2. Missed connections. When I’m with hanging out with friends who are on social, inevitably somebody comes up in conversation and I have NO IDEA what’s happening with that person, but whoever is on social has a good pulse on how they’re doing. Oh, they just got this awesome grant. Oh, they just launched a new exciting course. Oh, she just had a solo show! This piece of being off social has not gotten easier for me. I miss knowing how life is unfolding for people I care about. I feel a little left out, and I often feel missed opportunities to connect.
I’m beginning to realize that social is how we as a species connect these days. This is where people are, not just “people” but my people. I’m the only person I know (except for ONE other person) who isn’t on social. If I want to know what’s happening with my friends and extended family on a regular basis, then social is where I would find out. It’s just the way it is. I haven’t been able to fully accept this piece, and that’s been hard.
3. My gratitude/writing practice. One thing I really miss about social is how it kept me noticing and capturing and then writing about the small gratitudes and wonders in my everyday life. That gorgeous bouquet of wild flowers. My outfit for my #wearyourjoy practice. My English bulldog snuggles. The way my paintbrushes look in the afternoon light. Without writing consistently for social, I’m noticing that my practice of noticing and capturing is slipping. I’ve also noticed that my writing voice is fainter than before.
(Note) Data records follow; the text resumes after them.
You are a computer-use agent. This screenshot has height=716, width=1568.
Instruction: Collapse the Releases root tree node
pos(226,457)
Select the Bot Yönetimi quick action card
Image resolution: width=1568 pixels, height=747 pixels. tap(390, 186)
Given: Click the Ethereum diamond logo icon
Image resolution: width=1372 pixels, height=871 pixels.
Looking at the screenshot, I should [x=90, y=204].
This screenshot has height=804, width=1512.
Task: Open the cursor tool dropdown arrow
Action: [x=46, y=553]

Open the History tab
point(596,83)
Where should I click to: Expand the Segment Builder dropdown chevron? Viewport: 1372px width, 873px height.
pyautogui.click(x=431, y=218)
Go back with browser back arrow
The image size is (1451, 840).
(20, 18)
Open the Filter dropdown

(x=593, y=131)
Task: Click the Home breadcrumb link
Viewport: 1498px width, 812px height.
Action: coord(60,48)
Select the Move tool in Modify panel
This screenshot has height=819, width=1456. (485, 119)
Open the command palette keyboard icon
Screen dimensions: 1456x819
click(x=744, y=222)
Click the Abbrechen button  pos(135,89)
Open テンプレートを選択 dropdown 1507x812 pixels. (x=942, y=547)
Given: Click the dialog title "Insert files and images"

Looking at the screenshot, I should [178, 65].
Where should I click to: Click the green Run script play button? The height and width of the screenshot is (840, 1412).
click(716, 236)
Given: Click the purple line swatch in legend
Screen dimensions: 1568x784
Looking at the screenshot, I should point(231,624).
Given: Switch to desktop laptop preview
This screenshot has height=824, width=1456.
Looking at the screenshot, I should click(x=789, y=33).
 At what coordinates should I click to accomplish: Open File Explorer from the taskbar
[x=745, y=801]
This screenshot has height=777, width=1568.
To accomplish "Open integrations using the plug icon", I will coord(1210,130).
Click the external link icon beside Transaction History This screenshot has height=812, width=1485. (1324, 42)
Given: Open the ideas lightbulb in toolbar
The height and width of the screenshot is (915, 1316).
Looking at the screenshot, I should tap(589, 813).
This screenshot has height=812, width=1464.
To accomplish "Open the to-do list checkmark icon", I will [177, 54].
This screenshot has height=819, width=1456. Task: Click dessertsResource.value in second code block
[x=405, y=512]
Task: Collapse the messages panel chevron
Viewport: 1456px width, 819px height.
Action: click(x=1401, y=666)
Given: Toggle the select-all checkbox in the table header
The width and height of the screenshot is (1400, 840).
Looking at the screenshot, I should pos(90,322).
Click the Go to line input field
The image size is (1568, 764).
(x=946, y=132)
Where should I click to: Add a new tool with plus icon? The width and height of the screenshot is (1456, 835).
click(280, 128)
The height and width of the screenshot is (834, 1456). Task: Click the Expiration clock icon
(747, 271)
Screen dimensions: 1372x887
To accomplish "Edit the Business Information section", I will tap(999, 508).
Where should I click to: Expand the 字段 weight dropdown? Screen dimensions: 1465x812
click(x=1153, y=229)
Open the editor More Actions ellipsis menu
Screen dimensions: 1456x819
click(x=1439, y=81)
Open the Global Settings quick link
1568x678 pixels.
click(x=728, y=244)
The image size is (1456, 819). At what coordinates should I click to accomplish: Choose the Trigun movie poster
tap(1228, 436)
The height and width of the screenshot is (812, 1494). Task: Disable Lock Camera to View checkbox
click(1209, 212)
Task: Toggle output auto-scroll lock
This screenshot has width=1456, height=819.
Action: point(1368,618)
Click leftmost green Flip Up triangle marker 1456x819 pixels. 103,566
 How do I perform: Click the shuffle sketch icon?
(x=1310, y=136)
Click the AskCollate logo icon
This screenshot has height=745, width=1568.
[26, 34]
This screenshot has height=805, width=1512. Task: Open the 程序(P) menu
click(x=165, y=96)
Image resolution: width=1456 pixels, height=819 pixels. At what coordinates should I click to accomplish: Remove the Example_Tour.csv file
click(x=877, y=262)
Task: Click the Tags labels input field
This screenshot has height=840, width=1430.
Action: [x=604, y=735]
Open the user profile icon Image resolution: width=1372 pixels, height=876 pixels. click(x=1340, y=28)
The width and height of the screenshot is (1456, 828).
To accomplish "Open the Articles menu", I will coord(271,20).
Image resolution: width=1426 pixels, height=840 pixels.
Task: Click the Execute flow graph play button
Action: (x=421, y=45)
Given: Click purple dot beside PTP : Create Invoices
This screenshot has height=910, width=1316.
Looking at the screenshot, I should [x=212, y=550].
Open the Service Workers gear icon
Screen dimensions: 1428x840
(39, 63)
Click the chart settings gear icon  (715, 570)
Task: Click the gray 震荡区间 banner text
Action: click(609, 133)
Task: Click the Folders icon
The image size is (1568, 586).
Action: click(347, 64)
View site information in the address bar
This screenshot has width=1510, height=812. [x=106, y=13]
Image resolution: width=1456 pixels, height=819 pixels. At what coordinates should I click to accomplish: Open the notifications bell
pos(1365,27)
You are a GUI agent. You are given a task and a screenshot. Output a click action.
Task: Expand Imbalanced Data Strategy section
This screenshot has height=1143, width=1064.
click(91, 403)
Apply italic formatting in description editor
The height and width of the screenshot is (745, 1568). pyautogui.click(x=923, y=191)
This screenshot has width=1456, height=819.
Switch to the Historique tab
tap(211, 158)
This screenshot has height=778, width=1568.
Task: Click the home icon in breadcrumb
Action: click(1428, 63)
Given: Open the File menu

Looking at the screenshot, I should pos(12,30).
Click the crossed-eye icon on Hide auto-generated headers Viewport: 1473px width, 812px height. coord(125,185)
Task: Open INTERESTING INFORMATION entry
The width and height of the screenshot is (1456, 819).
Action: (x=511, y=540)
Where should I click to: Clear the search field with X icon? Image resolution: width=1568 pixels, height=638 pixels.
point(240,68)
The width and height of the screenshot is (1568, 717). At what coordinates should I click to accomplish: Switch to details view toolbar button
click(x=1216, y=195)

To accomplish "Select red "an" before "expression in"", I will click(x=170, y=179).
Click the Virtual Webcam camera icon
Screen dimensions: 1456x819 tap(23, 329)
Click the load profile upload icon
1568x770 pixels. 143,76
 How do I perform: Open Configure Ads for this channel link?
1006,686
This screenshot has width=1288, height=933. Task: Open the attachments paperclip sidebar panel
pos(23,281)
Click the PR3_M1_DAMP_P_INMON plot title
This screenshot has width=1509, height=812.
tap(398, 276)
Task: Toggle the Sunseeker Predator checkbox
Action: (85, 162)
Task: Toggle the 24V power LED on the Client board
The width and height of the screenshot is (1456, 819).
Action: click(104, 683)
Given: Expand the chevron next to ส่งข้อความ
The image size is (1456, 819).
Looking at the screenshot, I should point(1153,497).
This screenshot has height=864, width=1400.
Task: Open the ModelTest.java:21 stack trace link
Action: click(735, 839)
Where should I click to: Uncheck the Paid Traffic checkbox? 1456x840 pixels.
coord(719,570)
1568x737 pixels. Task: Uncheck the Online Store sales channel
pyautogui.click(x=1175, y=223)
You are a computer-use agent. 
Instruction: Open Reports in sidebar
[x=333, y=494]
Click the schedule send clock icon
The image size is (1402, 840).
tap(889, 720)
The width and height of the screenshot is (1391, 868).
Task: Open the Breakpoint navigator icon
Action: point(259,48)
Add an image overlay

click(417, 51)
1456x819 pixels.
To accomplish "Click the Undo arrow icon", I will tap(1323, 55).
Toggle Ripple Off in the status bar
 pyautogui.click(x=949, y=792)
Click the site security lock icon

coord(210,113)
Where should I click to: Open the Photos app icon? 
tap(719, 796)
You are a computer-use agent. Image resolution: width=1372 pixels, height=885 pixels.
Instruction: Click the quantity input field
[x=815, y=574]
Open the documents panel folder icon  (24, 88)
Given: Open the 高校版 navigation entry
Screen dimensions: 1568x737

I thought I’d write more on my blog once I got off social, and I have, but not as much as I thought I would.
4. Inspiration finding. When I got off social last year, I was in the midst of some heavy lifting in my life. I was opening a retail store and building that brand in the midst of a Pandemic. Our kiddo was in/out of homeschooling and in-person half-day school pods due to Covid fallout. Simply put, I was maxed and the last thing my body/nerves/heart needed was more info overload on social. These days, however, as life has simmered down, I’m noticing that I have much more bandwidth to take in information, but more specifically, inspiration. I’ve noticed that living in a tiny town provides so much peace and simplicity and visual spaciousness, and sometimes I crave a bit more visual language to respond to, to be inspired by. I miss that inspiration and nudge to create inspiration in my own life that social media gave me.
(New print! Available here.)
Final thoughts/Will I return to social?
I’m really glad I took the time to feel the full experience of being off. Like any breakup, I think it’s important we get to the part where we’re able to look at ourselves and what we brought to the relationship, its demise, what we could have done differently and so on. Perspective is golden clarity, yes?
Lately, with all of this perspective, I have been considering dipping back into Instagram. I’m gonna sit with for a couple of months, but I can see myself doing Insta differently than I did it before. We will see! Stay tuned 🙂
Meanwhile, tell me how your relationship with social media is going. Are you enjoying it? How have you kept the spark alive? Have you taken long breaks from it? Tell me all the things!